What needs to be done:
Exactly the lines from the start of the entries through the line with "Viewport: 1918px width, 948px height." are required in the output, with no pictures among them.

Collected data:
◇ ◇ ◇ ◇ ◇

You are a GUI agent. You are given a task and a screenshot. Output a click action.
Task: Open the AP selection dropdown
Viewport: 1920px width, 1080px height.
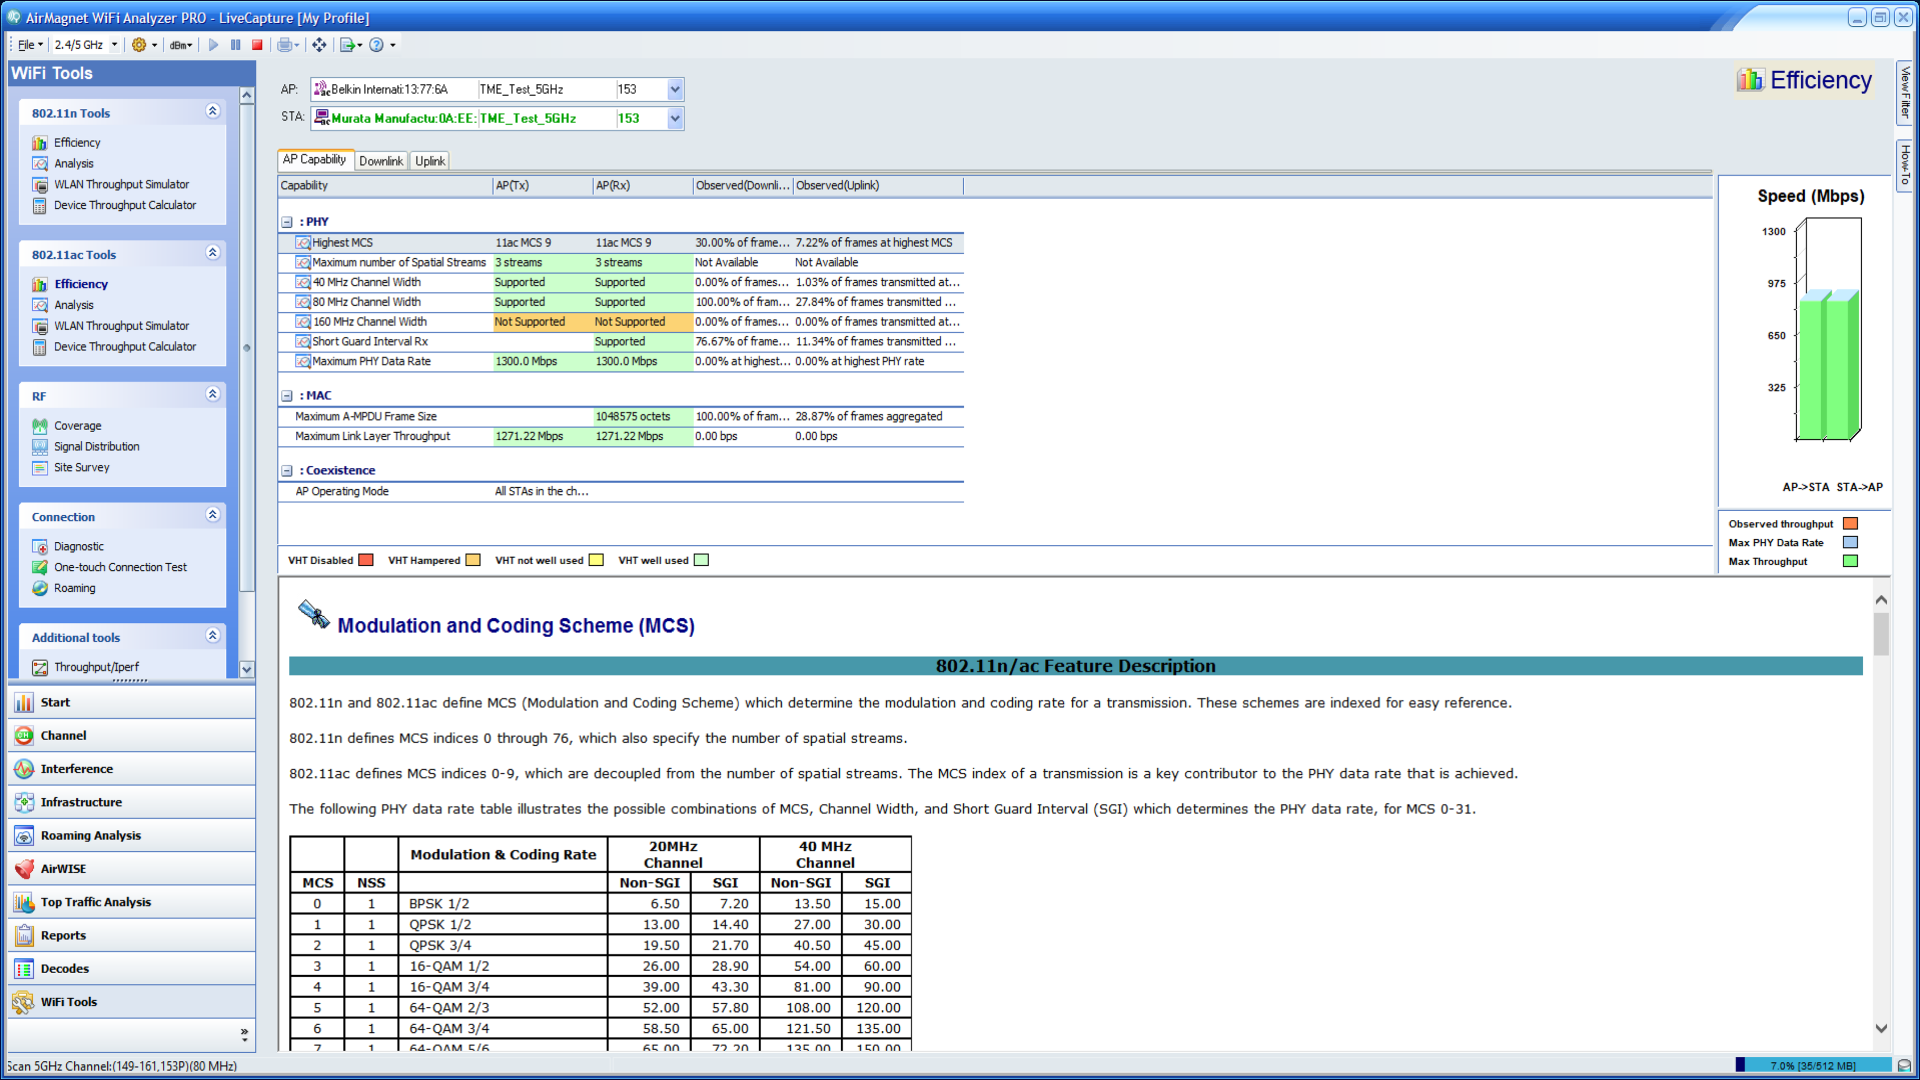click(676, 89)
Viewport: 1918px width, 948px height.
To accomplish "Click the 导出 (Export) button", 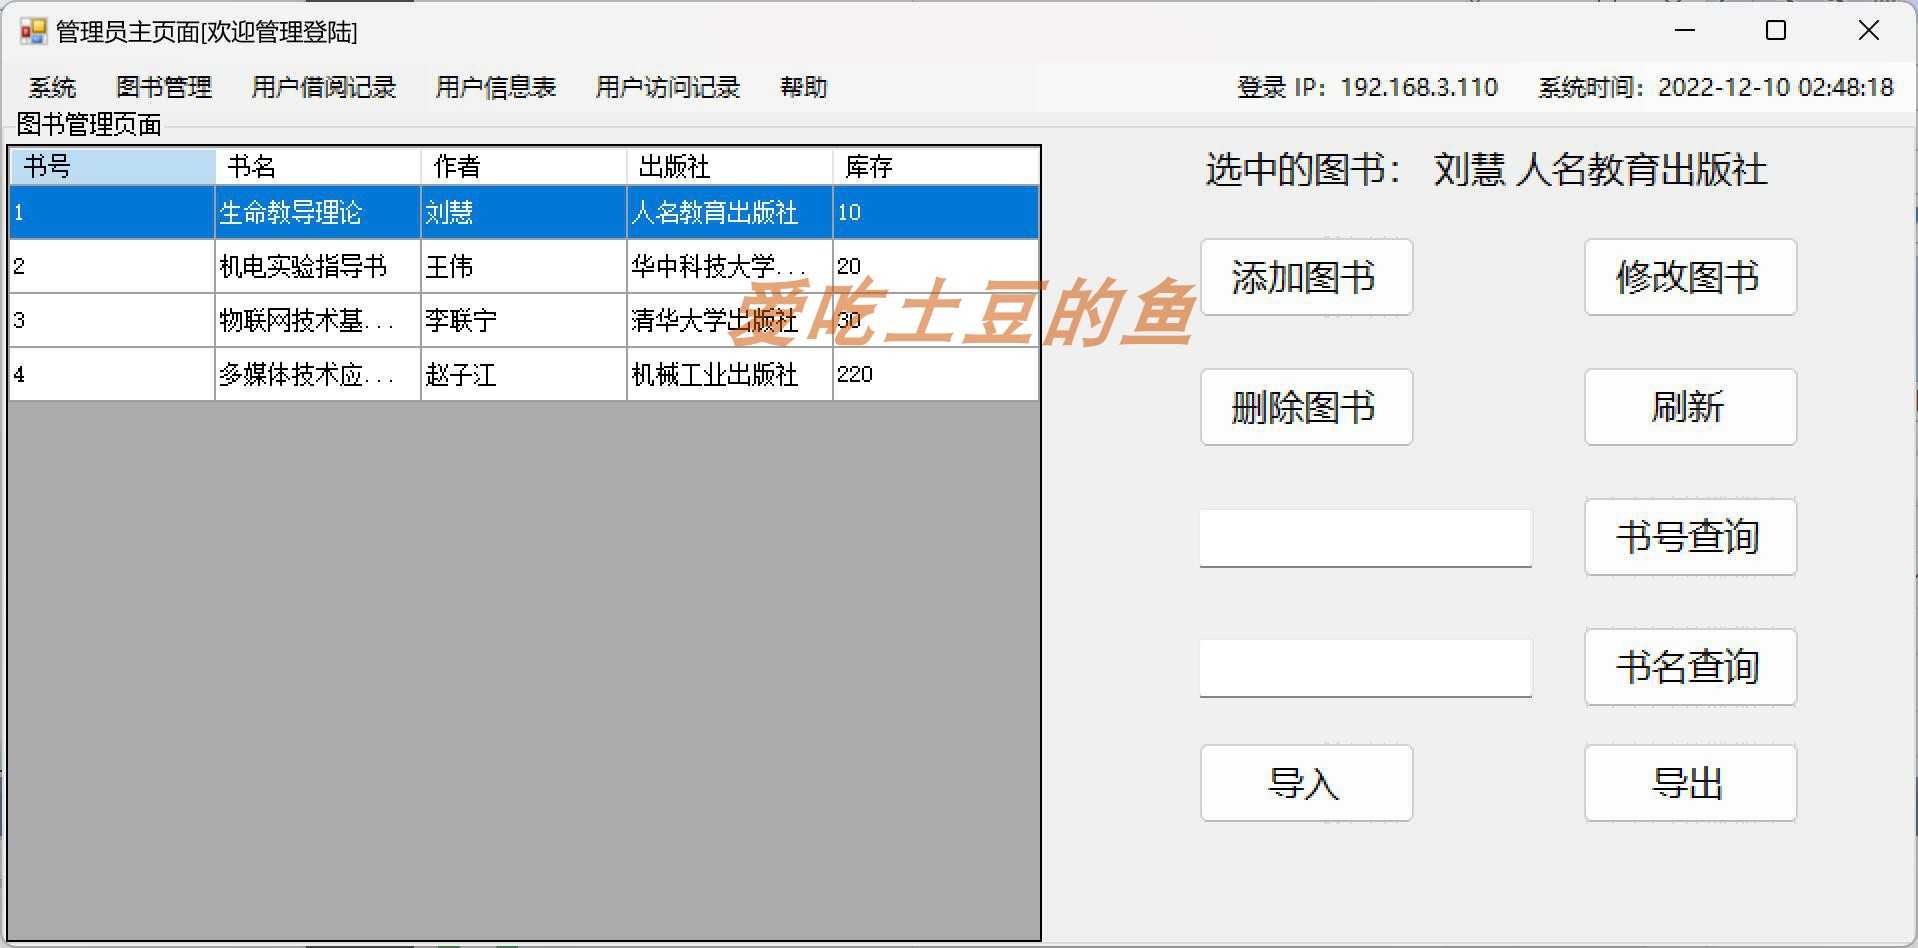I will click(x=1689, y=783).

◇ ◇ ◇ ◇ ◇

Result of the task:
You are a GUI agent. You are given a task and a screenshot. Output a click action.
Task: Open the AP selection dropdown
Viewport: 1920px width, 1080px height.
click(676, 89)
Viewport: 1918px width, 948px height.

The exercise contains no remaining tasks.